Sex offender registries increase sexual assault

By Steve Yoder . . . By now you may have seen the news release about the findings of a new study of the impacts on children of being placed on sex offender registries. (I’d link to it but it doesn’t appear to be online yet.) The results are unsurprising, and chilling.

Kids on registries, researchers from the Johns Hopkins Bloomberg School of Public Health found, are four times as likely as comparable children to attempt suicide. (The average age of those in the study was 15.) They’re five times as likely to be approached by an adult for sex. And yes, they’re twice as likely to actually be sexually assaulted.

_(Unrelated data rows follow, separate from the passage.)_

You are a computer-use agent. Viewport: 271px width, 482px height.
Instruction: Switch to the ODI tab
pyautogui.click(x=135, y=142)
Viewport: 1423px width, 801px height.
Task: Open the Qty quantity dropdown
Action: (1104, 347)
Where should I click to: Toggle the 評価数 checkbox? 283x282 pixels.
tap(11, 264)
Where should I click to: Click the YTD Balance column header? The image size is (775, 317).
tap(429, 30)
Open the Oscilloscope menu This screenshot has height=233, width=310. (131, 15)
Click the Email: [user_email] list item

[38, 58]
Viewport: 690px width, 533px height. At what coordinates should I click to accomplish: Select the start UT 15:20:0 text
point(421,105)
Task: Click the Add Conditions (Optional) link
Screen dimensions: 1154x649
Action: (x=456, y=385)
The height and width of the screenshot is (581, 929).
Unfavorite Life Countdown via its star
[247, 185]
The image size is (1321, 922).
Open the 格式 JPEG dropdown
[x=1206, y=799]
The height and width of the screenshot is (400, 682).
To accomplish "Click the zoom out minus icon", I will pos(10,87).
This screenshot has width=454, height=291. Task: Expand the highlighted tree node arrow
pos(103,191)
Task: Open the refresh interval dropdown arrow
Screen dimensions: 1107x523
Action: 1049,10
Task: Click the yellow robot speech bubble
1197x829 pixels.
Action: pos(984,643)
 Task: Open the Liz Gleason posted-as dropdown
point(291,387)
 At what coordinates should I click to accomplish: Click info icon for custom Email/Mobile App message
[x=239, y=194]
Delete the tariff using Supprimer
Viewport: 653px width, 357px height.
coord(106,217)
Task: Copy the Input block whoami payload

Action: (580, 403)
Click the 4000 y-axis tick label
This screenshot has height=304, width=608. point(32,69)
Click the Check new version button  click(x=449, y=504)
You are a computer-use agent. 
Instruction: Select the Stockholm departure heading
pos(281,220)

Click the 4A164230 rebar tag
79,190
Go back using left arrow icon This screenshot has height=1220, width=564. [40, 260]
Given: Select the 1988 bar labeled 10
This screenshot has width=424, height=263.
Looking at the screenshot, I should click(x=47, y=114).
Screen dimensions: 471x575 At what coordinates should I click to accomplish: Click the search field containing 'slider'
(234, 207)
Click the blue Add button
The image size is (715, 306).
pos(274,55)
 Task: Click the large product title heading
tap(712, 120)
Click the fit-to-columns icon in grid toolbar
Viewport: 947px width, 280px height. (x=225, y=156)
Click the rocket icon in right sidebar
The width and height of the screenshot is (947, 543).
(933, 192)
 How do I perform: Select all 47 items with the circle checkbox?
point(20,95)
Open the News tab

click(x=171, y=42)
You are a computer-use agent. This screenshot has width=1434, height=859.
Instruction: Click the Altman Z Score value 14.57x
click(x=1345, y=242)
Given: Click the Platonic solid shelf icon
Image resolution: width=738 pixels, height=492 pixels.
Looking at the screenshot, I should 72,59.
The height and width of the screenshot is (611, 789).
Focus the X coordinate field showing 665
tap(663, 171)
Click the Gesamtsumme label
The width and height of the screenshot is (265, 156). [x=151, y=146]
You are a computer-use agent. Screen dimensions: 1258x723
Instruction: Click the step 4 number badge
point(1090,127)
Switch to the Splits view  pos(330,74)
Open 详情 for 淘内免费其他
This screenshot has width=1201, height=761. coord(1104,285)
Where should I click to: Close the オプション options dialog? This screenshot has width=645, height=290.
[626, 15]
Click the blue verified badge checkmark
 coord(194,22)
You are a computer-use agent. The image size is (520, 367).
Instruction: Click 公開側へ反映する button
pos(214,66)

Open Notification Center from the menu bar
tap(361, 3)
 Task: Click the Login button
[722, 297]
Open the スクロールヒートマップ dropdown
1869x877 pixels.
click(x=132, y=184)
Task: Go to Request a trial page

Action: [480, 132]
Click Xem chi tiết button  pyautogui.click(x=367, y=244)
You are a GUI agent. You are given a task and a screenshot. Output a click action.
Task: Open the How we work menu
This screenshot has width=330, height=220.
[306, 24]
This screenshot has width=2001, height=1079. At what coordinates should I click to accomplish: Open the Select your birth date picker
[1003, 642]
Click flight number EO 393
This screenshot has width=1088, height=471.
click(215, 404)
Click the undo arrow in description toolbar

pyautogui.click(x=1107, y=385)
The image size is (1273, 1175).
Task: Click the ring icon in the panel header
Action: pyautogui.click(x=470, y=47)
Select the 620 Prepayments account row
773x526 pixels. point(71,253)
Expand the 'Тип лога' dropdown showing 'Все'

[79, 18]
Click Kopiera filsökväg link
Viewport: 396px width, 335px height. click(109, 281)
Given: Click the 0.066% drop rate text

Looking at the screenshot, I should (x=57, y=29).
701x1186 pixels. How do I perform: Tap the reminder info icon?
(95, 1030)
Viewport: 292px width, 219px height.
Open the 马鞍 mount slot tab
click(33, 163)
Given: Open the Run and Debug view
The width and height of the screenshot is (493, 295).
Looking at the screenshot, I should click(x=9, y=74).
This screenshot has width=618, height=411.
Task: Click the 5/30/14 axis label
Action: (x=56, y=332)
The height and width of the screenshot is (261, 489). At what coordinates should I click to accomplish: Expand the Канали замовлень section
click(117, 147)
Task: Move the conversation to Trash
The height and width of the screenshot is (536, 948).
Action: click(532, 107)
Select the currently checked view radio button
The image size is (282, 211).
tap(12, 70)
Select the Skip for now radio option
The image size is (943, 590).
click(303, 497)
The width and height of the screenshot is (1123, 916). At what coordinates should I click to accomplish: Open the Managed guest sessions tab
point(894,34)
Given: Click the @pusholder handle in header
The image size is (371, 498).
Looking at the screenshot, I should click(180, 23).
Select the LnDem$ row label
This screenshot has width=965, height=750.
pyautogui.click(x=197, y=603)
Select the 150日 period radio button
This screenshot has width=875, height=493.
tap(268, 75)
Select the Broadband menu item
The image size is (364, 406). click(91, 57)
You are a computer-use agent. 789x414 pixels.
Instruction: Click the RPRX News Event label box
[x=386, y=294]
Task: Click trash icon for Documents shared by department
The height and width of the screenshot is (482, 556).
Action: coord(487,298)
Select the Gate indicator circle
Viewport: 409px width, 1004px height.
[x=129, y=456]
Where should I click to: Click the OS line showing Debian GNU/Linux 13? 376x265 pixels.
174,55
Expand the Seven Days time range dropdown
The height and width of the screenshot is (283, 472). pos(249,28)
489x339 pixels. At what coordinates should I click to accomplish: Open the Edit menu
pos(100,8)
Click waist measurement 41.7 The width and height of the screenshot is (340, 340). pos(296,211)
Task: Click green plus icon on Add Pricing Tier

That last finding should raise hair on the scalp of every politician not wearing a toupee—sex offender registries increase the rate of sexual violence. It’s just the latest and most direct evidence that publicly posting the names of those convicted of past sexual offenses drives sex-crime rates up, not down. (That registries and related practices raise the number of offenses through other pathways is well documented, as described here.)

Still, findings like those shouldn’t provoke outrage just because children are the targets. We already know a few things about how being placed on these lists affects adults:

-An October story in VICE related the stories of adult woman registrants who are targets of sexual harassment and sexually aggressive correspondence because their names, addresses, and offenses are on state websites.

-About 1 in 7 adults on registries attempts suicide, according to a 2012 study.

-In places like Florida that have restrictions on where registrants can live, registrants are ten times likelier than others to be homeless, according to data from a 2013 study.

-During natural disasters, sex-offense registrants are regularly barred from using storm shelters and are left to fend for themselves.

-Registrants and their families are the targets of threats, violence, and murder. (The advisability of wide access to guns is much debated, but if there’s anyone in America who should have the right to a gun at home, it’s registrants—but those with a felony conviction are usually barred from gun ownership.)

These are a small sample of what happens every day in the real world of registrants and their families. But all of it—registrants killing themselves, their families cowering in their homes in fear of the next car that drives slowly past, vigilantes hunting them down—have become such a regular part of the news cycle that we seem to be losing our revulsion of what they represent. (The Johns Hopkins study has gotten zero media coverage.)

They suggest a society traversing a period of madness during which we’ve lost our moorings. Politicians seek easy villains instead of doing the hard work needed to further cut the number of sex crimes. Real prevention would require them to come up with money to pay for sexual abuse education programs, more and better services to sexual abuse victims, and post-prison reintegration programs for ex-offenders that actually work.

This is not how civilized societies function. Someday we and others may gaze back in wonder and horror at the barbarities we tolerated.